Jones, leader of Dove World Outreach Center-a small, independent church in Gainesville, Fla.-incited worldwide outrage after threatening to burn a Quran in a public event in November. Jones initially canceled the event, but burned the Islamic book after a five-hour mock trial of the Quran at his church in March.
Afghan President Hamid Karzai released a statement last week condemning the Quran-burning as "a crime against religion" and calling on the United States and the UN to punish the participants. Karzai didn't immediately issue a statement about the crimes against UN workers on Friday.
Mohammad Aziz, an Afghan businessman, told the Associated Press that clerics with loudspeakers drove around in cars on Thursday, urging residents to come to the protest. Aziz said the clerics announced the demonstration would be peaceful.

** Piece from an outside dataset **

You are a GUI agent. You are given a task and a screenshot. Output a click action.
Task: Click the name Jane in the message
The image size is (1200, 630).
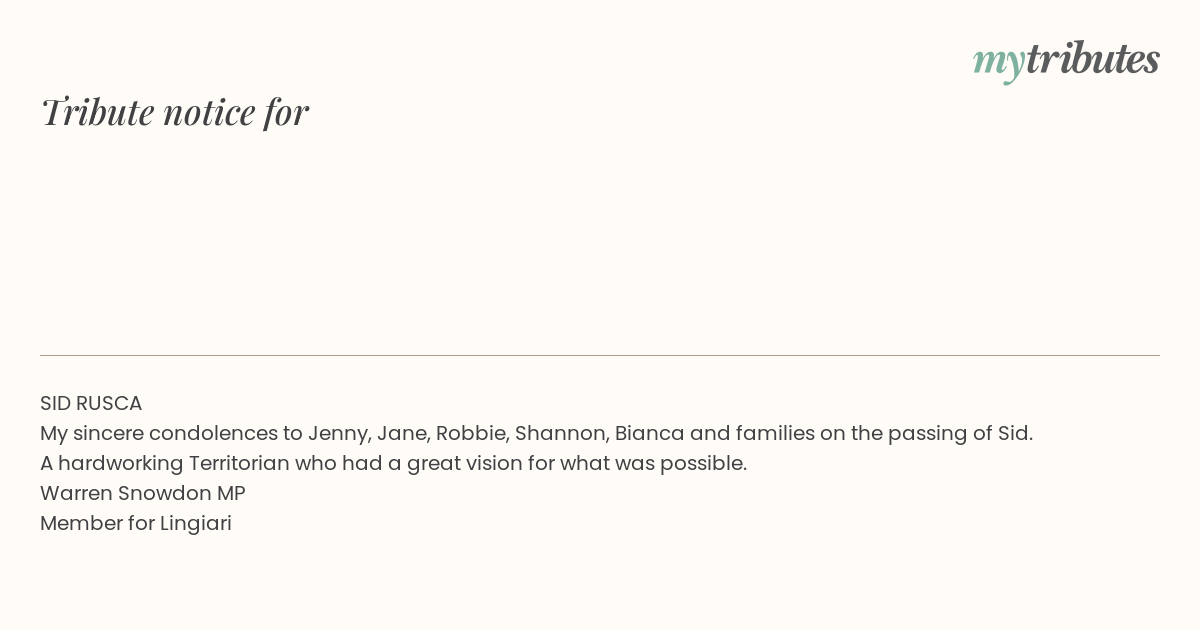403,433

But peace quickly shattered as the crowd that descended on the UN compound chanted "Death to America," grabbed weapons from UN guards, and opened fire. Officials reported the crowd also overtook buildings and set fires.
In a separate protest in the western city of Herat, hundreds of demonstrators burned an American flag and chanted "Death to the U.S." At a traffic circle near the U.S. Embassy in Kabul, one protester carried a sign reading: "We want these bloody bastard Americans with all their forces to leave Afghanistan."

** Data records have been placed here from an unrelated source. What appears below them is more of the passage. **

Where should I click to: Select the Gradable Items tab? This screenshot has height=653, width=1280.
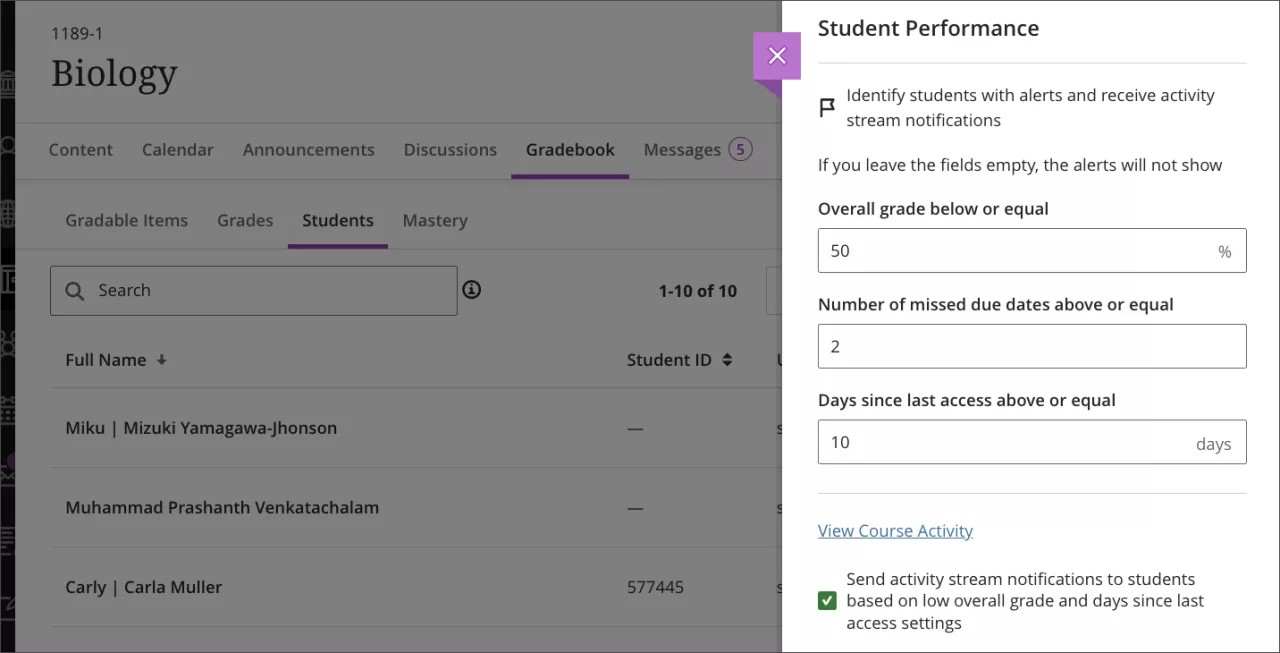coord(126,220)
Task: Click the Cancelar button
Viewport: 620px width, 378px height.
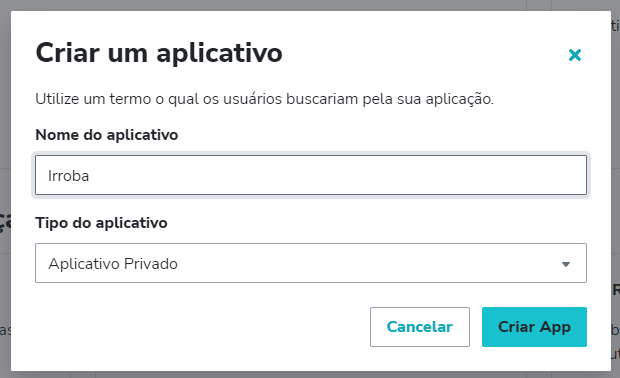Action: (x=420, y=327)
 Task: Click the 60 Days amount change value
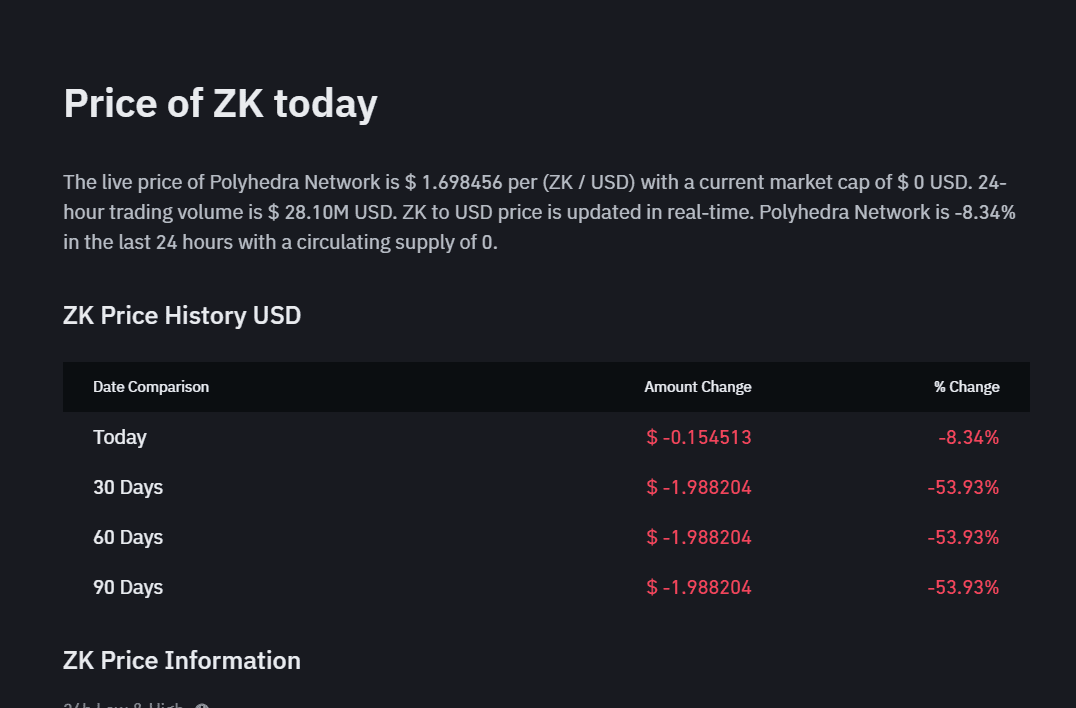pyautogui.click(x=699, y=537)
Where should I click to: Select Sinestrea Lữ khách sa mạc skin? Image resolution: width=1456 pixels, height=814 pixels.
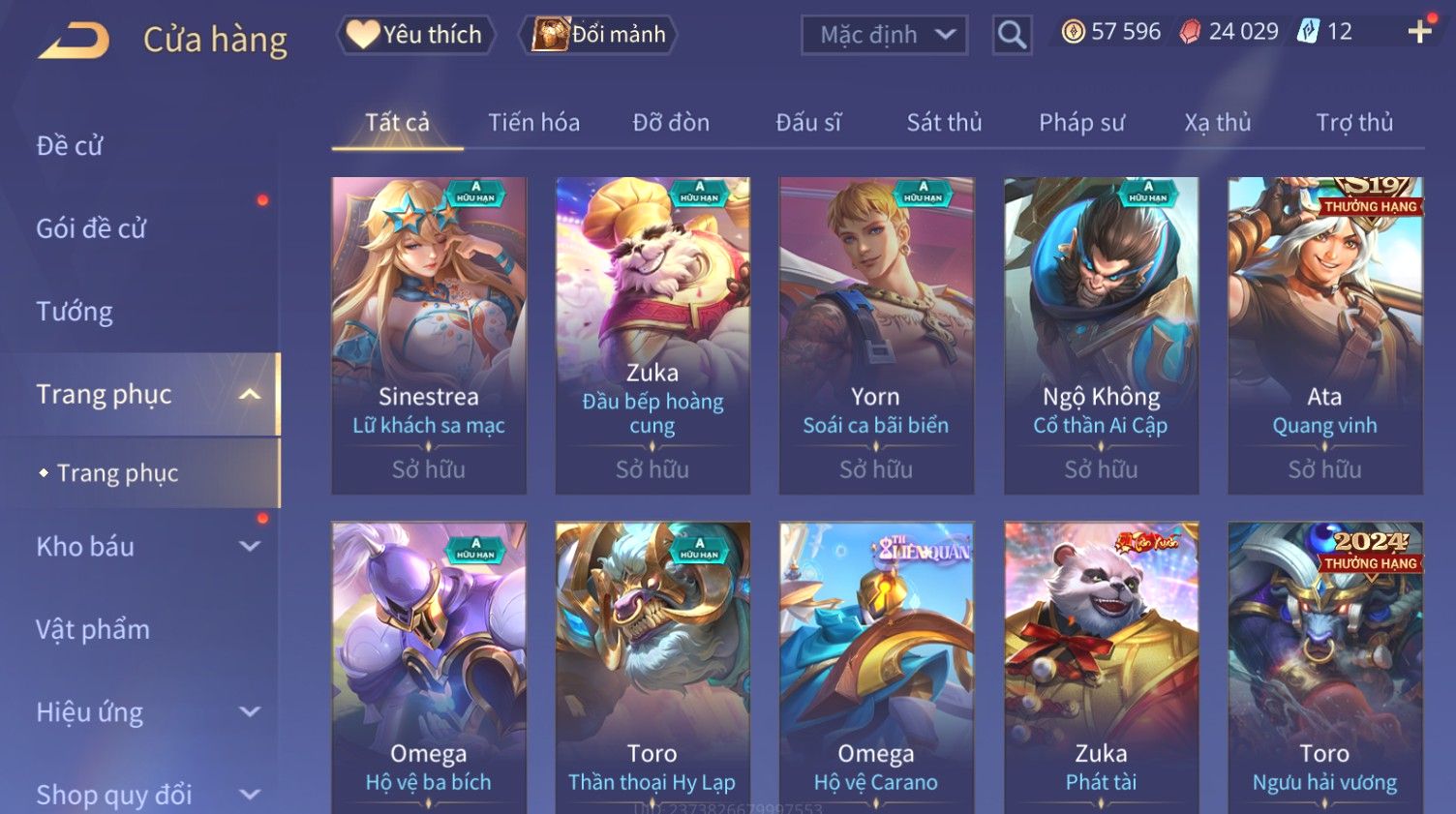(x=429, y=335)
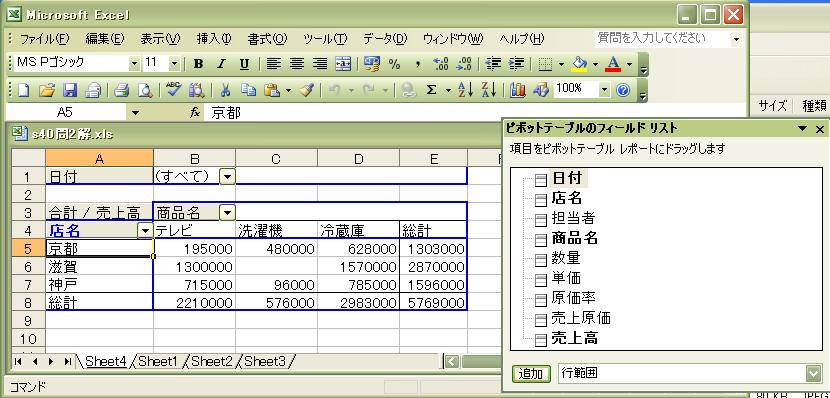
Task: Toggle Underline formatting
Action: tap(244, 65)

UN officials in Kabul didn't immediately report any Americans wounded or killed in the attacks. An Afghan police official said the dead included five Nepalese security guards.

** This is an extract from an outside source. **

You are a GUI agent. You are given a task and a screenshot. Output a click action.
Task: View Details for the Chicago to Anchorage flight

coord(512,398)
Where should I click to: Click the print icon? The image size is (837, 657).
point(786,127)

From his office in Florida, Jones issued a statement on Friday condemning the attacks, and calling on the United States and the UN to "hold these countries and people accountable for what they have done as well as for any excuses they may use to promote their terrorist activities." The statement didn't acknowledge Jones' Quran-burning event in March, or address criticism from many-including Christians-who opposed the deeply provocative act.